Senin, 15 Desember 2014

Palmerah Expres

                                                      Palmerah Expres

Bre Redana  ;   Penulis kolom “Catatan Minggu” Kompas Minggu
KOMPAS,  14 Desember 2014

                                                                                                                       


Berada di kereta jurusan Serpong-Tanah Abang untuk mencapai Palmerah serasa berada pada masa lalu, sekarang, dan masa datang. Kereta api cenderung menimbulkan romantisisme semacam itu. Pada kereta Senja dari Jakarta menuju Jawa Tengah dulu, sebelum perumahan dan pabrik menyebar ke mana-mana, Anda menikmati hijau persawahan, gunung di kejauhan, tenangnya pantai utara saat dini hari, dan lain-lain. Di atas Prambanan Ekspres atau Prameks yang menghubungkan dua kota lama, Yogya-Solo, sampai saat ini Anda masih akan melewati candi-candi kuno yang merupakan jejak kebudayaan Hindu-Jawa di sekitar Kalasan dan Prambanan.

Tak bisa disangkal eratnya kaitan kereta api dengan sejarah peradaban manusia. Perkembangan urban dan lahirnya metropolitan-metropolitan dunia dipicu oleh lahirnya moda transportasi ini. Pada mulanya, kereta api memecahkan masalah pengangkutan bahan makanan untuk menghidupi kota. Suplai bisa berasal dari mana saja, tidak sebatas wilayah pinggiran seperti masa sebelumnya.

Kota tak perlu bercocok tanam. Putusnya kota untuk memproduksi bahan makanannya sendiri membawa konsekuensi pada perkembangan penghuninya. Mereka juga menjadi terputus dari sumber alam yang menghidupinya. Muncullah manusia kota, manusia urban, yang teralienasi dari alam dan kehidupan.

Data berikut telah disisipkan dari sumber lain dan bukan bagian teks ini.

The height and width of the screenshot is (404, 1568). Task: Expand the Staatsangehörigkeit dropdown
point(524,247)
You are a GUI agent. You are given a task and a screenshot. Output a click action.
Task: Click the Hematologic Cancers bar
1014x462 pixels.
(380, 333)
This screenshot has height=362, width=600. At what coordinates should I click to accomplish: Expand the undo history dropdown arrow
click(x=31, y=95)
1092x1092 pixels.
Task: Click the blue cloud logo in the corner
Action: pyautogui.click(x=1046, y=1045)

Perubahan yang makin dipicu oleh industri dan teknologi ini ternyata tak bisa berkembang linier saja. Pada satu titik, manusia menyadari, sumber daya alam tak bakal mencukupi untuk memenuhi hasrat manusia yang seolah bisa dipuaskan tanpa batas. Alam bukan semata-mata warisan mbah kalian. Sekarang, studi-studi urbanisme selalu mempertimbangkan unsur keterbatasan sumber daya untuk keberlangsungan hidup di masa depan, atau istilahnya yang terkenal: sustainability.

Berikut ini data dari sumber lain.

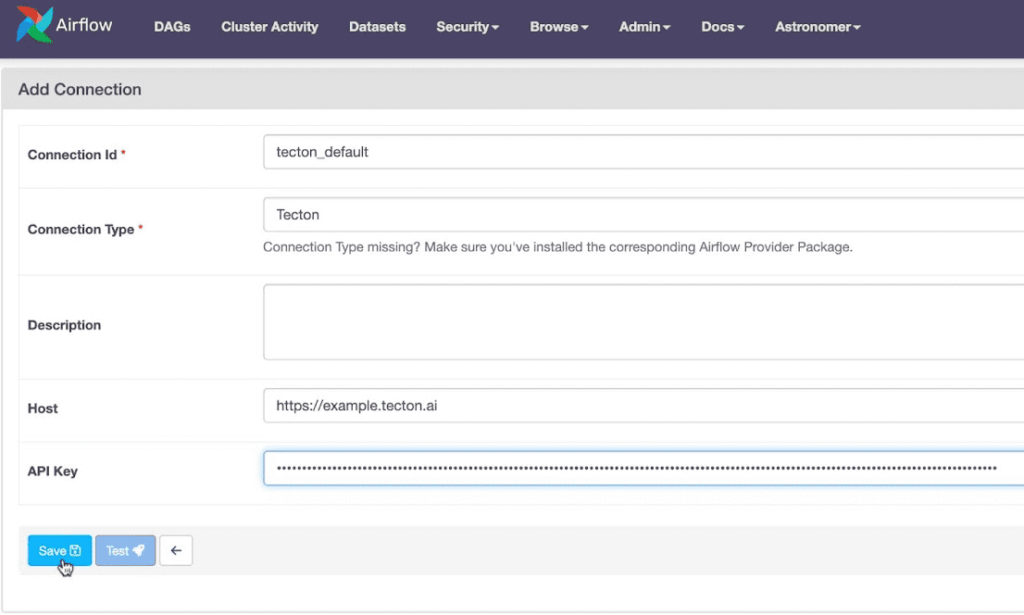Open the DAGs page
The height and width of the screenshot is (615, 1024).
tap(172, 27)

Menjadi ingat acara Architecture Triennale di Norwegia setahun lalu. Meski acara ini berurusan dengan arsitektur, dalam workshop ataupun seminar tak ada orang memperbincangkan gedung dan bangunan. Apalagi ”modern minimalis” seperti istilah para pengembang di televisi kita. Hoekk. Yang diperbincangkan di situ lebih soal cara hidup kita.

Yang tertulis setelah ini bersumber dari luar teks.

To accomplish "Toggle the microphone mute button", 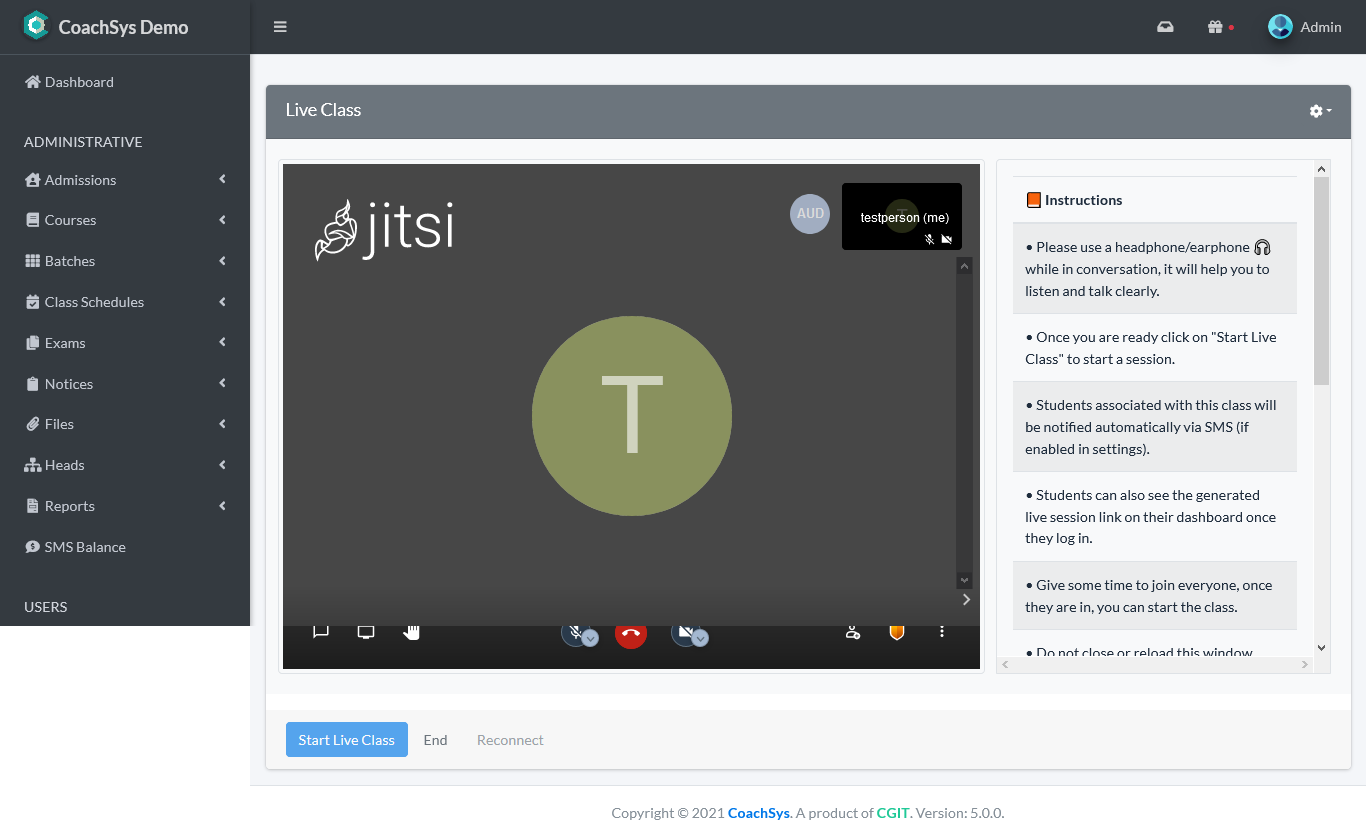I will [x=574, y=632].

Ditunjukkan, misalnya, suatu komunitas modern di sebuah negara di Skandinavia yang membangun kompleks huniannya dengan konsep pengembangan hidup bersama. Rumah-rumah mereka diintegrasikan oleh satu ruang publik berupa halaman besar yang menjadi wilayah bersama. Pemikirannya kira-kira: satu kampung satu halaman.

Hah, bukankah itu cara kita bermasyarakat dulu? Yang melahirkan konsep atau istilah ”kampung halaman” tercinta. Belum lagi komunitas-komunitas lain yang dipresentasikan oleh peserta, misalnya mereka yang tinggal di semacam rumah panjang seperti dalam masyarakat adat kita. Dapur berupa dapur umum. Ini titik balik, mempertautkan kembali manusia yang terpisahkan oleh teknologi informasi, kembali pada semangat bebrayatan.

Comfort atau kenyamanan yang menjadi tema seminar ditafsir bukan bagaimana Anda bisa membangun rumah semewah-mewahnya, semua serba mahal dan bermerek, melainkan bagaimana Anda bisa beradaptasi dengan lingkungan. Sederhananya begini: kalau Anda merasa aman, nyaman, tinggal di kompleks karena petugas satpam menjaga 24 jam, itu keamanan semu. Yang tidak semu adalah kalau lingkungan tetangga saling menjaga. Sejak lama, wilayah-wilayah pinggiran atau suburb di negara maju mencoba memecahkan masalah neighborhood watch ini.

Kereta, entah itu di London yang menjadi asal-muasal commuter line, Paris, Tokyo, New York, Singapura, Bangkok, dan lain-lain, merupakan gejala urbanisme. Jakarta menuju ke sana, dengan sistem perkeretaapian yang mudah-mudahan tambah hari bertambah baik.

Pada jam-jam sibuk, penumpang berdesak-desakan. Wartawan sering menulis: penumpang rela berdesak-desakan. Ini juga pikiran yang perlu dibongkar. Kami terpaksa, tidak rela, keadaannya memang masih seperti ini, Bung.